- _Extrait du document_
Lorsqu’on parle du respect des traditions, c’est à dire, en termes clairs, de la vigilance que l’on apporte à tout ce qui est sensé la servir, l’honorer, la défendre, on envisage un peu trop vite, me semble-t-il, que le seul fait d’y penser remédie infailliblement aux impairs commis de par elles.

Parce que l’on en parle, parce que l’on s’y intéresse, parce que l’on daigne accorder une pensée compatissante à cette légendaire tradition si souvent contrecarrée, il nous paraît presque impossible qu’il lui soit fait le moindre tort ou qu’elle ait à subir la moindre malveillance.
Nous sommes loin, pourtant, d’une solution salvatrice, et le problème est de ceux-là, épineux, qui ne se résolvent que dans la persévérance de l’action en même temps que dans la volonté déployée.

Mais d’abord, qu’est-ce qu’au juste la tradition, et, plus spécialement chez nous ?

A mon avis, (je serai certainement controversé sur l’hypothèse suivante), la tradition c’est le taureau, car le taureau lui-même symbolise magnifiquement la Camargue.
Il est le maître, le Seigneur des espaces solitaires où croissent les roseaux, où stagnent les marais, et où la réalité, pour un temps oubliée, met un genou à terre, courbe la tête et se tait dans le silence des vastes étendues.

Le taureau est un mythe également.
Il est la force, le courage devant lesquels tombent en admiration ceux qui le découvrent pour la première fois et qui ne l’oublieront pas.
Or, ce taureau dont on devrait précisément prendre soin, ne serait-ce que pour le respect de la tradition qu’il incarne, n’en est pas moins accablé d’indifférence et de mépris.

- _Données fournies_
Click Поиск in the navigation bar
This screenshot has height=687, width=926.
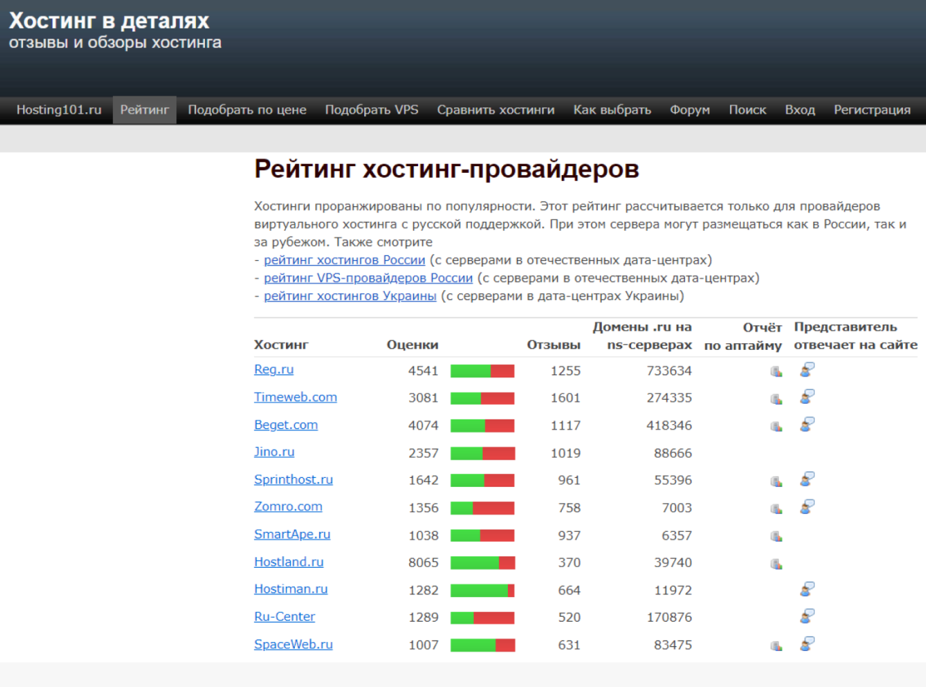(748, 110)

- _Consigne 1_
Traduisez en anglais la phrase « Le taureau est un mythe également. », tirée du texte sur la tradition camarguaise.
- _Consigne 2_
Poursuivez le texte sur la tradition camarguaise à partir de sa dernière phrase.

- _Réponse 1_
The bull is also a myth.

- _Réponse 2_
Oui !
J’ai bien dit d’indifférence et de mépris ! Pourquoi ?
Mais il n’est que d’ouvrir les yeux autour de nous, et, plus exactement, sur l’utilité à laquelle on le destine, pour trouver la réponse à cette question là.

Je tiens à préciser cependant, que lorsque je parle du taureau camargue, c’est au cocardier et à lui seul que je fais allusion.
En effet : en quel autre endroit, autre qu’en celui d’une arène, un taureau peut-il pleinement s’exprimer ?

C’est également en cette même arène où il est amené à courir, que la tradition doit témoigner de son autorité. Et cette autorité, quelle est telle au coeur d’une piste ?
Tout simplement ce que les hommes en font, où, pour être plus précis, ce que leur règlement, en l’occurrence la Charte [1], en devrait décider pour eux.

Savez-vous, par exemple, qu’un tourneur se doit d’avoir accompli cinq années (1977, NdR) comme raseteur avant d’exercer ?
Combien en est-il pourtant qui remplissent cette condition ?
Mais là n’est pas le plus grave, car des tourneurs qui n’ont jamais raseté, se révèlent excellents.

Savez-vous que, pour une quinzaine de tenues blanches, trois à quatre tourneurs seulement sont nécessaires ?
Eh bien, une nouvelle fois la Charte est tenue en échec, est tournée en dérision, est dédaignée. Elle ne compte vraiment, pour les contrevenants, que dans la mesure où les libertés scandaleuses dont ils usent à son égard, n’importunent pas trop en ne soulevant pas l’objection du public, public qui, le plus souvent, l’ignore dans ses points principaux.

C’est ainsi qu’il n’est pas rare, dans une arène de moyenne importance, de compter jusqu’à sept à huit tourneurs pour un nombre égal de raseteurs.
Le taureau, assailli de tous les côtés à la fois, tourne sur lui-même, virevolte, ne finit pas ses poursuites, s’épuise inutilement.
Sa combativité de ce fait en pâtit.
Il n’a plus le moral.
Et le moral, ne vous y trompez pas, prime chez un taureau. Il est le détonateur de la fougue et de la confiance que l’animal manifeste pour la plus grande joie de l’aféciouna, lorsque, bien sûr, la course s’accomplit dans un déroulement logique.

Les conséquences sont également néfastes pour les sorties du cocardier.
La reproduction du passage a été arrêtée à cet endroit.